→ **Your objective**
Lay out every line of the listing below as a numbered list, omitting the blank lines.

Saved entries
* begin *

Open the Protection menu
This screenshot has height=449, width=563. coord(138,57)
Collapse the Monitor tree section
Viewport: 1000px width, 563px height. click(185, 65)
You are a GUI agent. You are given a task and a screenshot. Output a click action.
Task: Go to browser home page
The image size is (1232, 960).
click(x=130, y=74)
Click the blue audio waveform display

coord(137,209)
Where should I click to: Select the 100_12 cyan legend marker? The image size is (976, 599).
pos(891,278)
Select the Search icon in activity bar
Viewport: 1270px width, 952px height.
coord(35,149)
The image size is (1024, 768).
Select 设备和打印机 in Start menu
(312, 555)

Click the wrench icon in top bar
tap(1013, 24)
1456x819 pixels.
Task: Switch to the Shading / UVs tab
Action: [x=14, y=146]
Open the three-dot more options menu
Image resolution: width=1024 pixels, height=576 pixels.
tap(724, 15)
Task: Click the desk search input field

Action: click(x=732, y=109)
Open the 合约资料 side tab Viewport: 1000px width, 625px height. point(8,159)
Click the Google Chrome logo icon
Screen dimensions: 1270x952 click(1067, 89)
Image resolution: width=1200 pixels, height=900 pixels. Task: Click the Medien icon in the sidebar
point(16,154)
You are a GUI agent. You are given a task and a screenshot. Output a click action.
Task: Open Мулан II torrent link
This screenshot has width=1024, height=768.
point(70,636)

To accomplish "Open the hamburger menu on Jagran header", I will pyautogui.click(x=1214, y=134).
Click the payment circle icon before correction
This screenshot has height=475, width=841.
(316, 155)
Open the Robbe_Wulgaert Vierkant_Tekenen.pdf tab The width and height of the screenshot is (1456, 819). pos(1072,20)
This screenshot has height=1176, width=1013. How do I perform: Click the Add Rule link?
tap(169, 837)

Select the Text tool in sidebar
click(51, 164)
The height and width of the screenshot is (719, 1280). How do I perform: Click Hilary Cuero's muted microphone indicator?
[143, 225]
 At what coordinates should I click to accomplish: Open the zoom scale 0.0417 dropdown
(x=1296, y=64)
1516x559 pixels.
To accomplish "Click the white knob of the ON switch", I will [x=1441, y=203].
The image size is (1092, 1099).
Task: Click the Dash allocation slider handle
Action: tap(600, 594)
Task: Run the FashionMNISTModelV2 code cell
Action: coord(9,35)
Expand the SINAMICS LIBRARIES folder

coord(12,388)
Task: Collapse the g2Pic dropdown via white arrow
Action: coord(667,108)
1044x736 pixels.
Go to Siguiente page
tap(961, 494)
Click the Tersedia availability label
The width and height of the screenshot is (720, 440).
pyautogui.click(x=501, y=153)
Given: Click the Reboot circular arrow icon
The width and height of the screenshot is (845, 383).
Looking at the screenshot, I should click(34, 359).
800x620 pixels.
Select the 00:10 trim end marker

* end *

→ **Final result**
1. Open the Protection menu
2. This screenshot has height=449, width=563. coord(138,57)
3. Collapse the Monitor tree section
4. Viewport: 1000px width, 563px height. click(185, 65)
5. You are a GUI agent. You are given a task and a screenshot. Output a click action.
6. Task: Go to browser home page
7. The image size is (1232, 960).
8. click(x=130, y=74)
9. Click the blue audio waveform display
10. coord(137,209)
11. Where should I click to: Select the 100_12 cyan legend marker? The image size is (976, 599).
12. pos(891,278)
13. Select the Search icon in activity bar
14. Viewport: 1270px width, 952px height.
15. coord(35,149)
16. The image size is (1024, 768).
17. Select 设备和打印机 in Start menu
18. (312, 555)
19. Click the wrench icon in top bar
20. tap(1013, 24)
21. 1456x819 pixels.
22. Task: Switch to the Shading / UVs tab
23. Action: [x=14, y=146]
24. Open the three-dot more options menu
25. Image resolution: width=1024 pixels, height=576 pixels.
26. tap(724, 15)
27. Task: Click the desk search input field
28. Action: click(x=732, y=109)
29. Open the 合约资料 side tab Viewport: 1000px width, 625px height. point(8,159)
30. Click the Google Chrome logo icon
31. Screen dimensions: 1270x952 click(1067, 89)
32. Image resolution: width=1200 pixels, height=900 pixels. Task: Click the Medien icon in the sidebar
33. point(16,154)
34. You are a GUI agent. You are given a task and a screenshot. Output a click action.
35. Task: Open Мулан II torrent link
36. This screenshot has width=1024, height=768.
37. point(70,636)
38. To accomplish "Open the hamburger menu on Jagran header", I will pyautogui.click(x=1214, y=134).
39. Click the payment circle icon before correction
40. This screenshot has height=475, width=841.
41. (316, 155)
42. Open the Robbe_Wulgaert Vierkant_Tekenen.pdf tab The width and height of the screenshot is (1456, 819). pos(1072,20)
43. This screenshot has height=1176, width=1013. How do I perform: Click the Add Rule link?
44. tap(169, 837)
45. Select the Text tool in sidebar
46. click(51, 164)
47. The height and width of the screenshot is (719, 1280). How do I perform: Click Hilary Cuero's muted microphone indicator?
48. [143, 225]
49.  At what coordinates should I click to accomplish: Open the zoom scale 0.0417 dropdown
50. (x=1296, y=64)
51. 1516x559 pixels.
52. To accomplish "Click the white knob of the ON switch", I will [x=1441, y=203].
53. The image size is (1092, 1099).
54. Task: Click the Dash allocation slider handle
55. Action: tap(600, 594)
56. Task: Run the FashionMNISTModelV2 code cell
57. Action: coord(9,35)
58. Expand the SINAMICS LIBRARIES folder
59. coord(12,388)
60. Task: Collapse the g2Pic dropdown via white arrow
61. Action: coord(667,108)
62. 1044x736 pixels.
63. Go to Siguiente page
64. tap(961, 494)
65. Click the Tersedia availability label
66. The width and height of the screenshot is (720, 440).
67. pyautogui.click(x=501, y=153)
68. Given: Click the Reboot circular arrow icon
69. The width and height of the screenshot is (845, 383).
70. Looking at the screenshot, I should click(34, 359).
71. 800x620 pixels.
72. Select the 00:10 trim end marker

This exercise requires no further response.